Under these conditions, large tech companies have a clear advantage due to the massive scale of their operations, rich cash reserves and brand identities. Without forgetting the intersectoral presence which some of them benefit from (payment, e-commerce, credit, electronics, software, etc.) which strengthens their influence on the sector and gives premium value to their products.

For example, in January of this year, GPay removed 30 loaner apps from the Play Store following RBI’s instructions to monitor fraudulent apps hosted on its platform. In March, GPay introduced a new feature that allows its customers to remove their transaction data from the app.

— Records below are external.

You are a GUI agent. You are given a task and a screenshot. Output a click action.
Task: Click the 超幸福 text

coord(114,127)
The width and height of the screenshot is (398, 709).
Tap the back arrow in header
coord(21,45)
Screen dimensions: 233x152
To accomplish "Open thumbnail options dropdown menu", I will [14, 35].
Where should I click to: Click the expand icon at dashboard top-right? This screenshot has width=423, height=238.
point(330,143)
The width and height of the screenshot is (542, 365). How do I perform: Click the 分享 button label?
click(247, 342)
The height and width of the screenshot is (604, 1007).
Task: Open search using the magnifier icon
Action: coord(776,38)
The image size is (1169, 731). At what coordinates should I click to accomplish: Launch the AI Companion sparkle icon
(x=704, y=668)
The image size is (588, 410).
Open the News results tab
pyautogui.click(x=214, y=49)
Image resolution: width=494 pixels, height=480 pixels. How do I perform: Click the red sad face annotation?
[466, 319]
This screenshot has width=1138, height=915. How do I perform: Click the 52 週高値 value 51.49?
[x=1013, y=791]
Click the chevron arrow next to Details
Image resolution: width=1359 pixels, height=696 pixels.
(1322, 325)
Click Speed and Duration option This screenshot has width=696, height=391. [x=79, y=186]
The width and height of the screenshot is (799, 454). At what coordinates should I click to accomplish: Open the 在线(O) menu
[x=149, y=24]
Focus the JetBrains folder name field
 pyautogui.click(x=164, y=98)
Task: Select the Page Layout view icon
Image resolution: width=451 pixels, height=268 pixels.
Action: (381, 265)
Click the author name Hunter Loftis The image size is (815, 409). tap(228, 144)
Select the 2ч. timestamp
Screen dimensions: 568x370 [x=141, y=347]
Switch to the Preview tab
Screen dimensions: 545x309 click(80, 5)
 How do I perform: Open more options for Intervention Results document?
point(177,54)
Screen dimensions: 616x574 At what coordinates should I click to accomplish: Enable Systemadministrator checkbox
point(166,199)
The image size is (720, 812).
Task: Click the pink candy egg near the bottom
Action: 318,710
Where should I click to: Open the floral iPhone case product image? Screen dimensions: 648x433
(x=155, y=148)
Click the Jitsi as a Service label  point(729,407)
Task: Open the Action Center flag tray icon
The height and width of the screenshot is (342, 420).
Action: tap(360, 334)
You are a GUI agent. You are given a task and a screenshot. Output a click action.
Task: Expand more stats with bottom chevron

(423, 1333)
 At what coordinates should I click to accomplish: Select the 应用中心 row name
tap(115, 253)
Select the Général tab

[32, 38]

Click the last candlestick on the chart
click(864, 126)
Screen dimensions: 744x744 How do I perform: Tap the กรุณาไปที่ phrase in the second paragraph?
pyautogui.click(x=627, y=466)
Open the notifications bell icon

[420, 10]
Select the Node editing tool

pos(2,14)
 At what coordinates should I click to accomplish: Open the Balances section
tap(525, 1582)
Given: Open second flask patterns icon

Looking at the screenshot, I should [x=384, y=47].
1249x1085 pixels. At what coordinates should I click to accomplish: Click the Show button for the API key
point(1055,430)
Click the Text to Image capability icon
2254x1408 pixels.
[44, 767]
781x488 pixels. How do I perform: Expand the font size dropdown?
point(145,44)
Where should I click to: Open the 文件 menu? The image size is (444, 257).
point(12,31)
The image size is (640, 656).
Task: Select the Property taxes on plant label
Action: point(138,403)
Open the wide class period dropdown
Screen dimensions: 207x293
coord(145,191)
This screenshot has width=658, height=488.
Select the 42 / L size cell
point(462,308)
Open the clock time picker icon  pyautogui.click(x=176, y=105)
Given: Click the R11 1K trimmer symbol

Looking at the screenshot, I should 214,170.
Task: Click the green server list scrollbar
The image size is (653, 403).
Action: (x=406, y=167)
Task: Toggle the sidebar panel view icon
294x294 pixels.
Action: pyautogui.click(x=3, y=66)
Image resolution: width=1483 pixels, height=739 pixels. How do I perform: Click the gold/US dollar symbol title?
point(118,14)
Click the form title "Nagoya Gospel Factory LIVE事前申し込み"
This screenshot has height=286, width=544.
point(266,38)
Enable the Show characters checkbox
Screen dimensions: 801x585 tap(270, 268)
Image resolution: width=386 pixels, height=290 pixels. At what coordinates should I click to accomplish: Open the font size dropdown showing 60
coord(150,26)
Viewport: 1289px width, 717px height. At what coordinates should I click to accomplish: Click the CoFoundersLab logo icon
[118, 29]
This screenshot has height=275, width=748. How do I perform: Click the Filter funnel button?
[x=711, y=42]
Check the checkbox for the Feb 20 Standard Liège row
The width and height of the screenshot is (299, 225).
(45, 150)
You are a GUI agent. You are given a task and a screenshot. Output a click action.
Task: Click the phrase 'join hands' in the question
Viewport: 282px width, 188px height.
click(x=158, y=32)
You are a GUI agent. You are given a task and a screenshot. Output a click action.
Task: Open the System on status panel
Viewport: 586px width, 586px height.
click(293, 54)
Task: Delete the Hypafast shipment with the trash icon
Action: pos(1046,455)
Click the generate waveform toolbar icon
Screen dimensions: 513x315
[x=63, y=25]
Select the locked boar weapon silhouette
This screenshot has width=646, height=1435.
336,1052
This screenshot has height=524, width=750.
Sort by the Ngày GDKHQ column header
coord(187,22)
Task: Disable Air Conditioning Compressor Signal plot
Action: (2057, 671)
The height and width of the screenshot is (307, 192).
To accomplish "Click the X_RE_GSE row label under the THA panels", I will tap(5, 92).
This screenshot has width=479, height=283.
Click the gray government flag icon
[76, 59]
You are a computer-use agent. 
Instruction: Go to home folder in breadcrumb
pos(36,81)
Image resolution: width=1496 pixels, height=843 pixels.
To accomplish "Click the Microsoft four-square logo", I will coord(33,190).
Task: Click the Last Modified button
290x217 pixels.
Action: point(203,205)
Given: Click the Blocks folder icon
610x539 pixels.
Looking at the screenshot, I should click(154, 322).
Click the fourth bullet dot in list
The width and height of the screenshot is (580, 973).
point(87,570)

Okay, initiatives like the ones above could be understood as good governance practices in the interest of preventing loan fraud or helping to secure the client’s right to privacy. However, this does not diminish the fact that such disproportionate capacities of an actor allow it to compromise the outlook (and revenues) of the entire sector in its favor, or in plain words, allow it to commit violations of the rules. antitrust laws and behaving in a non-competitive manner, behaviors that Google and other big tech companies have criticized repeatedly in the past (read when, when, and where).

Lenders Beware ?!

The other effect of the big tech invasion of the digital lending space is the potentially decimated presence of physical banks. In an age when banks are strapped for deposits and face challenges ranging from liquidity to bad assets, the creeping acquisition of the digital lending land by big tech giants only extinguishes the control that banks have. traditional practices in this area.

The world has already witnessed this in China, where domestic tech companies (like Ant Financial and Tencent) have easily dislodged traditional lenders from lending firms with the help of a burgeoning user network and dozens of non-financial customer data obtained from allied applications in the payments and e-commerce sphere.

However, with the Chinese government muzzling the operation of its own tech players, Silicon Valley is all the more eager to rush into the world’s second most populous market with a growing hive of digital startups to bank on.

In any case, at first glance, the decline of deposit-taking institutions with the rise of alternative funding institutions seems imminent. One can only hope that this is a gradual and painless decline as is normally seen when old guards give way to new entrants, like the print media giving way (or more appropriately, emptied by) l publishing and online advertising industry.